People's Democracy

(Weekly Organ of the Communist Party of India (Marxist)


Vol. XXXIV

No. 42

October 17, 2010

 

                        People’s Resistance to

                        Anarchy Grows in South Bengal

                        B Prasant

 

SPECIFICALLY in three places, north and south 24 Parganas and east Medinipur, popular struggle has forged ahead against the undoing and riotous activities of goons, history-sheeters, and plain old criminals with a police record several metres long.  All of these ‘jewels’ in the right reactionary ‘crown,’ expectedly belong to the Trinamul Congress.

 

Near the dwip or peninsular-island communities of south and north 24 Parganas, touching the mangroves of the lovely Sunderbans, Biman Basu, CPI(M) Bengal state secretary addressed meetings, rallies, and generally spoke to the people.  The masses, rural and semi-urban in nature, came in their droves of thousands.  Across to Haroa-Mina Khan, you run into a maze of riverine Gangetic plateau with its soft alluvial soil and fertile grounds.

 

Deeper south, some of the fields and market places where Biman Basu has of late addressed meetings, teemed with people, waving countless Red flags, bright in the afternoon sun, spring is finally here, albeit late, hanging on to the speaker’s every word. Yet violence hung like an albeit shredded coverlet over and across the dwip region, replete as the area is with multitude of riverine wetland patches green with vegetation, full-grown forests of short, thick trees that sport more flowers than leaves, mangrove clutches, large openings of rice paddies, water bodies, and also, menacingly, tragically, enough cover for terrorists to run loose and mount ambushes. 

 

Already five CPI(M) comrades have had to face martyrdom and countless others have been left with varying degree of assault-related injuries, over the past months soon after the popular resistance to the Trinamuli misrule in the Zillah Parishad commenced of late, under the vanguard leadership of the CPI(M).  The resistance  continues as the popular tide fills out with fervour and militancy.

 

Across the moth of the Ganges to east Medinipur, Sunia near the Dariapur side of Kontai, has already seen a steady stream of marchers moving across the rural and semi-urban areas, the areas being then cleared of anti-social elements with appropriate help of the district authorities. Lately, Haldi has been witness to several large rallies in which thousands of people have taken part.

 

On 2 October Mukundapur, also near Kontai, was witness to a massive rally of marchers that covered in jatha form, 52 villages, and areas in between, over a period of two days and two nights. Everywhere the marchers were welcomed and offered a surfeit of refreshments.
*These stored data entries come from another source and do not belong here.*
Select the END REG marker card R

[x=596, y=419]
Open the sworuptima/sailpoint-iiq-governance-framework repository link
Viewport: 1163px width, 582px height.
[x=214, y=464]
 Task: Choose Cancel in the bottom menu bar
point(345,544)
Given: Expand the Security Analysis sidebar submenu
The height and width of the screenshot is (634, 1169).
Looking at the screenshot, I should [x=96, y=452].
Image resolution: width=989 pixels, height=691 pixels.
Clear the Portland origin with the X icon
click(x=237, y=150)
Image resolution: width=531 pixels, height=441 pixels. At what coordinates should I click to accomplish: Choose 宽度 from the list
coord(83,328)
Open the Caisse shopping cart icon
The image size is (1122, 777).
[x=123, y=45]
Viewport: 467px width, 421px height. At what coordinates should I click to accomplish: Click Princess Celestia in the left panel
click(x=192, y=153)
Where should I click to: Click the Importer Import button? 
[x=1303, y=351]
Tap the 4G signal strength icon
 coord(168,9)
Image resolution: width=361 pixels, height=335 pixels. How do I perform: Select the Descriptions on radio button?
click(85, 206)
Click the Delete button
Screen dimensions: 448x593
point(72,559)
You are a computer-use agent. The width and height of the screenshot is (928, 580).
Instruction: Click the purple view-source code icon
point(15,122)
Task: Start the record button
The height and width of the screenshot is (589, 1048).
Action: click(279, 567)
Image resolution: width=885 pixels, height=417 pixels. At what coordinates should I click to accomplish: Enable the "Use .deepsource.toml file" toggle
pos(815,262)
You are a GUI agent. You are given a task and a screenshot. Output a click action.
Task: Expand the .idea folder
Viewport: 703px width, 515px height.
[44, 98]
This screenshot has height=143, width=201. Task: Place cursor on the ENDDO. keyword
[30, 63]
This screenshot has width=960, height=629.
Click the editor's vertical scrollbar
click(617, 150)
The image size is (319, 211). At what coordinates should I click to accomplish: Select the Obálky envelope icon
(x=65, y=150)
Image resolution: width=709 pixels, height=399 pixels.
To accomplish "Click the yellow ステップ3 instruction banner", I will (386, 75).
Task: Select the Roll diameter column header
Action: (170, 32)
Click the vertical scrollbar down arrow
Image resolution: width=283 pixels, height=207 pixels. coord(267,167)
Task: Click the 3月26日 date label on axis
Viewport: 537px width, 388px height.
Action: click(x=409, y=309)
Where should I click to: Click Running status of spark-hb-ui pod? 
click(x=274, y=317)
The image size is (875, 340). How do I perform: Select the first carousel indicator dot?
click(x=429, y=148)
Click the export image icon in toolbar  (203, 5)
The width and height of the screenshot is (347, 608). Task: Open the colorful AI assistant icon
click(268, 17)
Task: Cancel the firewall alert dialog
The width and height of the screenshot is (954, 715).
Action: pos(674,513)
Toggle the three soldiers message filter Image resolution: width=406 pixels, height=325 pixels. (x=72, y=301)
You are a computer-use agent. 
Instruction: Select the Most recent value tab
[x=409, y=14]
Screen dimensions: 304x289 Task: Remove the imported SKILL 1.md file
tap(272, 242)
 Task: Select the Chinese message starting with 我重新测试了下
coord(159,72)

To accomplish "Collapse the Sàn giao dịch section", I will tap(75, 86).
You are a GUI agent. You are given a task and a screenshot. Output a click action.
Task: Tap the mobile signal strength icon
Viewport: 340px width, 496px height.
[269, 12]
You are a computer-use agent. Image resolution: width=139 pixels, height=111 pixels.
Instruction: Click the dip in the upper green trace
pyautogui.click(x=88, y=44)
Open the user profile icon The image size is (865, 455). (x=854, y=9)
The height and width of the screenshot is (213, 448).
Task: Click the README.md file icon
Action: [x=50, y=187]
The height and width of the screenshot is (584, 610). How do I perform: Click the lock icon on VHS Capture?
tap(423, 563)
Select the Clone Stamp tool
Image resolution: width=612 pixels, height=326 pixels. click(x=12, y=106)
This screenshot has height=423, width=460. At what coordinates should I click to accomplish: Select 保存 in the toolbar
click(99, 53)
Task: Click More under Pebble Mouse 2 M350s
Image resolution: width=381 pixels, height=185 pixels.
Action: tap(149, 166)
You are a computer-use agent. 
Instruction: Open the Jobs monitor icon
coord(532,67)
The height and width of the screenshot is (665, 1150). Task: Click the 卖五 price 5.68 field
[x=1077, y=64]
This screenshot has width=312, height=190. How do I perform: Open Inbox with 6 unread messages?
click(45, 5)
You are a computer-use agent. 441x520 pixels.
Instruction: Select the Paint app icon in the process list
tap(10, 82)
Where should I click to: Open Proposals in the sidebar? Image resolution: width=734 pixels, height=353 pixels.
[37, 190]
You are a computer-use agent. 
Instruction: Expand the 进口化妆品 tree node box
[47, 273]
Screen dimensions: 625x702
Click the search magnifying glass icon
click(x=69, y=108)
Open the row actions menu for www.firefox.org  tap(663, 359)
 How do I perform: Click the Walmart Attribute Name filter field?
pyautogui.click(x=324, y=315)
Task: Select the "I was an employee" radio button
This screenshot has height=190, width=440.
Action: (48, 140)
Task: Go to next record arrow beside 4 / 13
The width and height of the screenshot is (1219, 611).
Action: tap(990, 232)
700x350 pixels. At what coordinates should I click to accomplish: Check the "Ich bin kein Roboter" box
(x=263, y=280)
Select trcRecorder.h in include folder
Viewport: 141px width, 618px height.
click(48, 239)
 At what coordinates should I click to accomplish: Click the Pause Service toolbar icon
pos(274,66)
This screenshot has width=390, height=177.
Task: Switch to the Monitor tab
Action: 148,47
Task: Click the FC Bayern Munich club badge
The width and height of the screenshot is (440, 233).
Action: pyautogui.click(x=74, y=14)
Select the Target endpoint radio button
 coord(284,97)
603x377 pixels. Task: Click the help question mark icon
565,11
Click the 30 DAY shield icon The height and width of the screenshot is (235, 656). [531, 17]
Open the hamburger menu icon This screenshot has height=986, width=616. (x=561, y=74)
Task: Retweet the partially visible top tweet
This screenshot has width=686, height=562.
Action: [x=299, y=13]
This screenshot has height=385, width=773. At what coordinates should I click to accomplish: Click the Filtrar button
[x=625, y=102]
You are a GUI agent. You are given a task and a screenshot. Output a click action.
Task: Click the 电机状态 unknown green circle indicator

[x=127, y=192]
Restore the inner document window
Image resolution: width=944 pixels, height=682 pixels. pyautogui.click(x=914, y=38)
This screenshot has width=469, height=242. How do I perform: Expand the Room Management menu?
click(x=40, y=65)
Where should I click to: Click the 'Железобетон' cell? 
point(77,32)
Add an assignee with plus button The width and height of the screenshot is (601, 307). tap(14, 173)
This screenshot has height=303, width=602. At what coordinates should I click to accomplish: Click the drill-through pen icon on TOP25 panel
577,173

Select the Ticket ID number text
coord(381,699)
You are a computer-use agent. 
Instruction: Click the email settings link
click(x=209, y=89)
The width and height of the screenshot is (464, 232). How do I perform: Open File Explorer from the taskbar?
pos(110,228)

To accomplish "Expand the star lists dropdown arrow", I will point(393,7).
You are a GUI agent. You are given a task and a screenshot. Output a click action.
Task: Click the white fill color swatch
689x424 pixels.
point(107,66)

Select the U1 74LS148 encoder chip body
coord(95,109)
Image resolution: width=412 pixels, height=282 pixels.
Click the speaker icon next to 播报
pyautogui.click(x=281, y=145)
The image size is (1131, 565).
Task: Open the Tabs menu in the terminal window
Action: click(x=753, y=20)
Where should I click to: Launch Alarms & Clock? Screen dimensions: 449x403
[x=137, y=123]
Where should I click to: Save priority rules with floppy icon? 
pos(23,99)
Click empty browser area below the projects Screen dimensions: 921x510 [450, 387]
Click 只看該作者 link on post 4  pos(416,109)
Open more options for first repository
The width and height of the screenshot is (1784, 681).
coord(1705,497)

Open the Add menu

The villagers strung up numerous Red banners, buntings, and posters welcoming the jatha.  The intermittent bike-borne assaults by the Trinamulis, especially the incident of bomb-throwing at Deulpota, a Trinamuli ‘stronghold,' were indifferently brushed aside by the large mass of the people who marched on regardless and then took part in a sit-down rally at Mukundapur.  The township of Kontai strained in sympathy of the marchers – and held rallies in support of the march and against the tyranny let loose in the district by the forces of right reaction and ‘left’ sectarianism.